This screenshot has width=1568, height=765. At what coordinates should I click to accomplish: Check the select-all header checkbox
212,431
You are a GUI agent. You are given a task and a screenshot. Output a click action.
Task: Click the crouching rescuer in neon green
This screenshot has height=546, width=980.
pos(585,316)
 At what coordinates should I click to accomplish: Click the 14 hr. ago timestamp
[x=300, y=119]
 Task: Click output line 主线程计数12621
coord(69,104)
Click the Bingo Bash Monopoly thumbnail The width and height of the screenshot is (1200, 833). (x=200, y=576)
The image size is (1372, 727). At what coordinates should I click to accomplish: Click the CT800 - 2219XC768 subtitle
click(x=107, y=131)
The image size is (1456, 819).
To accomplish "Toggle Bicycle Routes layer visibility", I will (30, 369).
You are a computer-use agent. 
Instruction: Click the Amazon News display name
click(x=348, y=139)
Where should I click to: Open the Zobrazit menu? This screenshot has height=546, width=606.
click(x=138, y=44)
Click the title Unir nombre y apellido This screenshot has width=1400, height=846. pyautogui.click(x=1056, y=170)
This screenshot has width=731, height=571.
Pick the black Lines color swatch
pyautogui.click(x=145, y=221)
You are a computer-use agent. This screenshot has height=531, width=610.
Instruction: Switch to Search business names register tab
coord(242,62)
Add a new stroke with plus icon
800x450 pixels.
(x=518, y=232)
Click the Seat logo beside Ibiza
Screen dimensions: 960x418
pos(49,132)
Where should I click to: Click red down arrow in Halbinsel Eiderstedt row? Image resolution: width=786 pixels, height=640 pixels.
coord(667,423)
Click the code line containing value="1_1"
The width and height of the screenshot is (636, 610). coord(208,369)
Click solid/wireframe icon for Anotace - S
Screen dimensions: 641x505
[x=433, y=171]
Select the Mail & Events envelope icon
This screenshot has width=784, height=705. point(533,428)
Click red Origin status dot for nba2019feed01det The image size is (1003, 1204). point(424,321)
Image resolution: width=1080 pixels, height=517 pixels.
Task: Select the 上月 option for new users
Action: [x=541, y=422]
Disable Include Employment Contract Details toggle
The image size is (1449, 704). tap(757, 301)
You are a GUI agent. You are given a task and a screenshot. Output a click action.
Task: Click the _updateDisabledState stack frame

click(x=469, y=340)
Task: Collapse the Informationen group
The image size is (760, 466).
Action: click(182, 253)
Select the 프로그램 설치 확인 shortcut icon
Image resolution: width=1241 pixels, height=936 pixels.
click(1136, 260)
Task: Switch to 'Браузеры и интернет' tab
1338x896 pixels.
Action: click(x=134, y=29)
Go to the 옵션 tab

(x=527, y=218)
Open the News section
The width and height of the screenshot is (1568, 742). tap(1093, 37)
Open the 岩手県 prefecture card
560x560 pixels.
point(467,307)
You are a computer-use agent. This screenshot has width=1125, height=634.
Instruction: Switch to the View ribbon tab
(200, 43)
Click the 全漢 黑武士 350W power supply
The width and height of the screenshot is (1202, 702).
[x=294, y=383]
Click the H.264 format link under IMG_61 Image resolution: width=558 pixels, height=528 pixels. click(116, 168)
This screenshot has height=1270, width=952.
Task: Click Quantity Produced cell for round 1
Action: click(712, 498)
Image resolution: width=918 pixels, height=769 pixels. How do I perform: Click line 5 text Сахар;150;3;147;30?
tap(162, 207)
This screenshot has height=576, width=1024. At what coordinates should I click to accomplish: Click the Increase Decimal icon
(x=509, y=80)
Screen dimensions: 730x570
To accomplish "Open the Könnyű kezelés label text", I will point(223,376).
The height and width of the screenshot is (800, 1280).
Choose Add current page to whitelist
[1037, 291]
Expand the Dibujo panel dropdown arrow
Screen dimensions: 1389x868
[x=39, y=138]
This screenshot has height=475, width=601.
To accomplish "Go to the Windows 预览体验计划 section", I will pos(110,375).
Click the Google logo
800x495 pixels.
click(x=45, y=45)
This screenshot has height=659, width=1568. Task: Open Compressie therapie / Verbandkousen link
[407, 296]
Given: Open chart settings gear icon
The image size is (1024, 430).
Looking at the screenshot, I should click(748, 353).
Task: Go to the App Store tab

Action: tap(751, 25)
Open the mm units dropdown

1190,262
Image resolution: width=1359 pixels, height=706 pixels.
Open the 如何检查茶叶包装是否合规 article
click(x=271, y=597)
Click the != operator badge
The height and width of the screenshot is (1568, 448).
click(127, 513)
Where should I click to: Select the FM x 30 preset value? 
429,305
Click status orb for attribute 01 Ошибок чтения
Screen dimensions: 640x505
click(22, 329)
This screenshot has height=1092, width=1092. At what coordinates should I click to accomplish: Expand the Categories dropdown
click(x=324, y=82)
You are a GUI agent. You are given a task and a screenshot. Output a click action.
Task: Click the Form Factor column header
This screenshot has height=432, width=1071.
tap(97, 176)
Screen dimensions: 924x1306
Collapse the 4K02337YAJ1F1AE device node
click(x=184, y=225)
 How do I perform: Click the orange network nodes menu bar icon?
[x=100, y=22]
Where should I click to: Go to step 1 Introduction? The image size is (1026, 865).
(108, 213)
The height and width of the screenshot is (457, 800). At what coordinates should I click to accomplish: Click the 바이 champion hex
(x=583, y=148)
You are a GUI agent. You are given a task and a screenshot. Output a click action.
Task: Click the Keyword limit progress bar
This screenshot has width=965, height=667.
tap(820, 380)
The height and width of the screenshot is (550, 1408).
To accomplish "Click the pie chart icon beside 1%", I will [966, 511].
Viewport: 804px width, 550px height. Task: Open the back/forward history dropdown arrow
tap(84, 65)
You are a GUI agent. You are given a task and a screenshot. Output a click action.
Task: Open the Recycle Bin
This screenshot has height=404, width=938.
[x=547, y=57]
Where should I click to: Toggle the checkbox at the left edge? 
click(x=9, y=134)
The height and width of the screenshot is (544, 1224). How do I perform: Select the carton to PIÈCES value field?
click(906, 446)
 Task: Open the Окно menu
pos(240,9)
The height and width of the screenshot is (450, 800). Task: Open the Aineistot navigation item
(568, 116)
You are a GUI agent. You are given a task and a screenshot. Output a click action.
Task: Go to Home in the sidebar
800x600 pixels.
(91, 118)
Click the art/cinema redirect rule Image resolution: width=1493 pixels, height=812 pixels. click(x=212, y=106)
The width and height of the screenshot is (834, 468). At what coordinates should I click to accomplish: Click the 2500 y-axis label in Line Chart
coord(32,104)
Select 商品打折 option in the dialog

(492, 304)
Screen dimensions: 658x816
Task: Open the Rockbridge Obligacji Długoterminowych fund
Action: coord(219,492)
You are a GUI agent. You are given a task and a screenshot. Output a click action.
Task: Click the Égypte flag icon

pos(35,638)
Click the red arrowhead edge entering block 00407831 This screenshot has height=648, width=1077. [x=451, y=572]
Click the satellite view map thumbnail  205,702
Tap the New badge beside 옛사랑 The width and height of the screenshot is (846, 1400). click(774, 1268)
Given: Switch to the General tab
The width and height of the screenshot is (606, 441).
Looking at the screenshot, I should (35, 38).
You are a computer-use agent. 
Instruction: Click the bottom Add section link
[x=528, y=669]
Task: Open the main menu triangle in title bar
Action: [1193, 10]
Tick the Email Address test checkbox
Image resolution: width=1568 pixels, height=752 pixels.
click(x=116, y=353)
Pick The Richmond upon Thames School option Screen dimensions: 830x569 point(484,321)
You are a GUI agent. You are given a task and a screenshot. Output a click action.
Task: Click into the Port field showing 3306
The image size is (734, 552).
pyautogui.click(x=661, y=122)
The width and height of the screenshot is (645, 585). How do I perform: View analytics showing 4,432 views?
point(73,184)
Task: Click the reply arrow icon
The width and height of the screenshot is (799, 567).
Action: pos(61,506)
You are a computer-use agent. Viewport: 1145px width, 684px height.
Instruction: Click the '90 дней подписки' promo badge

════

Print each record word for word.

OUTPUT FOR THIS EXERCISE —
This screenshot has width=1568, height=765. At what coordinates should I click to accomplish: Check the select-all header checkbox
212,431
You are a GUI agent. You are given a task and a screenshot. Output a click action.
Task: Click the crouching rescuer in neon green
This screenshot has height=546, width=980.
pos(585,316)
 At what coordinates should I click to accomplish: Click the 14 hr. ago timestamp
[x=300, y=119]
 Task: Click output line 主线程计数12621
coord(69,104)
Click the Bingo Bash Monopoly thumbnail The width and height of the screenshot is (1200, 833). (x=200, y=576)
The image size is (1372, 727). At what coordinates should I click to accomplish: Click the CT800 - 2219XC768 subtitle
click(x=107, y=131)
The image size is (1456, 819).
To accomplish "Toggle Bicycle Routes layer visibility", I will (30, 369).
You are a computer-use agent. 
Instruction: Click the Amazon News display name
click(x=348, y=139)
Where should I click to: Open the Zobrazit menu? This screenshot has height=546, width=606.
click(x=138, y=44)
Click the title Unir nombre y apellido This screenshot has width=1400, height=846. pyautogui.click(x=1056, y=170)
This screenshot has width=731, height=571.
Pick the black Lines color swatch
pyautogui.click(x=145, y=221)
You are a computer-use agent. This screenshot has height=531, width=610.
Instruction: Switch to Search business names register tab
coord(242,62)
Add a new stroke with plus icon
800x450 pixels.
(x=518, y=232)
Click the Seat logo beside Ibiza
Screen dimensions: 960x418
pos(49,132)
Where should I click to: Click red down arrow in Halbinsel Eiderstedt row? Image resolution: width=786 pixels, height=640 pixels.
coord(667,423)
Click the code line containing value="1_1"
The width and height of the screenshot is (636, 610). coord(208,369)
Click solid/wireframe icon for Anotace - S
Screen dimensions: 641x505
[x=433, y=171]
Select the Mail & Events envelope icon
This screenshot has width=784, height=705. point(533,428)
Click red Origin status dot for nba2019feed01det The image size is (1003, 1204). point(424,321)
Image resolution: width=1080 pixels, height=517 pixels.
Task: Select the 上月 option for new users
Action: [x=541, y=422]
Disable Include Employment Contract Details toggle
The image size is (1449, 704). tap(757, 301)
You are a GUI agent. You are given a task and a screenshot. Output a click action.
Task: Click the _updateDisabledState stack frame

click(x=469, y=340)
Task: Collapse the Informationen group
The image size is (760, 466).
Action: click(182, 253)
Select the 프로그램 설치 확인 shortcut icon
Image resolution: width=1241 pixels, height=936 pixels.
click(1136, 260)
Task: Switch to 'Браузеры и интернет' tab
1338x896 pixels.
Action: click(x=134, y=29)
Go to the 옵션 tab

(x=527, y=218)
Open the News section
The width and height of the screenshot is (1568, 742). tap(1093, 37)
Open the 岩手県 prefecture card
560x560 pixels.
point(467,307)
You are a computer-use agent. This screenshot has width=1125, height=634.
Instruction: Switch to the View ribbon tab
(200, 43)
Click the 全漢 黑武士 350W power supply
The width and height of the screenshot is (1202, 702).
[x=294, y=383]
Click the H.264 format link under IMG_61 Image resolution: width=558 pixels, height=528 pixels. click(116, 168)
This screenshot has height=1270, width=952.
Task: Click Quantity Produced cell for round 1
Action: click(712, 498)
Image resolution: width=918 pixels, height=769 pixels. How do I perform: Click line 5 text Сахар;150;3;147;30?
tap(162, 207)
This screenshot has height=576, width=1024. At what coordinates should I click to accomplish: Click the Increase Decimal icon
(x=509, y=80)
Screen dimensions: 730x570
To accomplish "Open the Könnyű kezelés label text", I will point(223,376).
The height and width of the screenshot is (800, 1280).
Choose Add current page to whitelist
[1037, 291]
Expand the Dibujo panel dropdown arrow
Screen dimensions: 1389x868
[x=39, y=138]
This screenshot has height=475, width=601.
To accomplish "Go to the Windows 预览体验计划 section", I will pos(110,375).
Click the Google logo
800x495 pixels.
click(x=45, y=45)
This screenshot has height=659, width=1568. Task: Open Compressie therapie / Verbandkousen link
[407, 296]
Given: Open chart settings gear icon
The image size is (1024, 430).
Looking at the screenshot, I should click(748, 353).
Task: Go to the App Store tab

Action: tap(751, 25)
Open the mm units dropdown

1190,262
Image resolution: width=1359 pixels, height=706 pixels.
Open the 如何检查茶叶包装是否合规 article
click(x=271, y=597)
Click the != operator badge
The height and width of the screenshot is (1568, 448).
click(127, 513)
Where should I click to: Select the FM x 30 preset value? 
429,305
Click status orb for attribute 01 Ошибок чтения
Screen dimensions: 640x505
click(22, 329)
This screenshot has height=1092, width=1092. At what coordinates should I click to accomplish: Expand the Categories dropdown
click(x=324, y=82)
You are a GUI agent. You are given a task and a screenshot. Output a click action.
Task: Click the Form Factor column header
This screenshot has height=432, width=1071.
tap(97, 176)
Screen dimensions: 924x1306
Collapse the 4K02337YAJ1F1AE device node
click(x=184, y=225)
 How do I perform: Click the orange network nodes menu bar icon?
[x=100, y=22]
Where should I click to: Go to step 1 Introduction? The image size is (1026, 865).
(108, 213)
The height and width of the screenshot is (457, 800). At what coordinates should I click to accomplish: Click the 바이 champion hex
(x=583, y=148)
You are a GUI agent. You are given a task and a screenshot. Output a click action.
Task: Click the Keyword limit progress bar
This screenshot has width=965, height=667.
tap(820, 380)
The height and width of the screenshot is (550, 1408).
To accomplish "Click the pie chart icon beside 1%", I will [966, 511].
Viewport: 804px width, 550px height. Task: Open the back/forward history dropdown arrow
tap(84, 65)
You are a GUI agent. You are given a task and a screenshot. Output a click action.
Task: Open the Recycle Bin
This screenshot has height=404, width=938.
[x=547, y=57]
Where should I click to: Toggle the checkbox at the left edge? 
click(x=9, y=134)
The height and width of the screenshot is (544, 1224). How do I perform: Select the carton to PIÈCES value field?
click(906, 446)
 Task: Open the Окно menu
pos(240,9)
The height and width of the screenshot is (450, 800). Task: Open the Aineistot navigation item
(568, 116)
You are a GUI agent. You are given a task and a screenshot. Output a click action.
Task: Go to Home in the sidebar
800x600 pixels.
(91, 118)
Click the art/cinema redirect rule Image resolution: width=1493 pixels, height=812 pixels. click(x=212, y=106)
The width and height of the screenshot is (834, 468). At what coordinates should I click to accomplish: Click the 2500 y-axis label in Line Chart
coord(32,104)
Select 商品打折 option in the dialog

(492, 304)
Screen dimensions: 658x816
Task: Open the Rockbridge Obligacji Długoterminowych fund
Action: coord(219,492)
You are a GUI agent. You are given a task and a screenshot. Output a click action.
Task: Click the Égypte flag icon

pos(35,638)
Click the red arrowhead edge entering block 00407831 This screenshot has height=648, width=1077. [x=451, y=572]
Click the satellite view map thumbnail  205,702
Tap the New badge beside 옛사랑 The width and height of the screenshot is (846, 1400). click(774, 1268)
Given: Switch to the General tab
The width and height of the screenshot is (606, 441).
Looking at the screenshot, I should (35, 38).
You are a computer-use agent. 
Instruction: Click the bottom Add section link
[x=528, y=669]
Task: Open the main menu triangle in title bar
Action: [1193, 10]
Tick the Email Address test checkbox
Image resolution: width=1568 pixels, height=752 pixels.
click(x=116, y=353)
Pick The Richmond upon Thames School option Screen dimensions: 830x569 point(484,321)
You are a GUI agent. You are given a task and a screenshot. Output a click action.
Task: Click into the Port field showing 3306
The image size is (734, 552).
pyautogui.click(x=661, y=122)
The width and height of the screenshot is (645, 585). How do I perform: View analytics showing 4,432 views?
point(73,184)
Task: Click the reply arrow icon
The width and height of the screenshot is (799, 567).
Action: pos(61,506)
You are a computer-use agent. Viewport: 1145px width, 684px height.
Instruction: Click the '90 дней подписки' promo badge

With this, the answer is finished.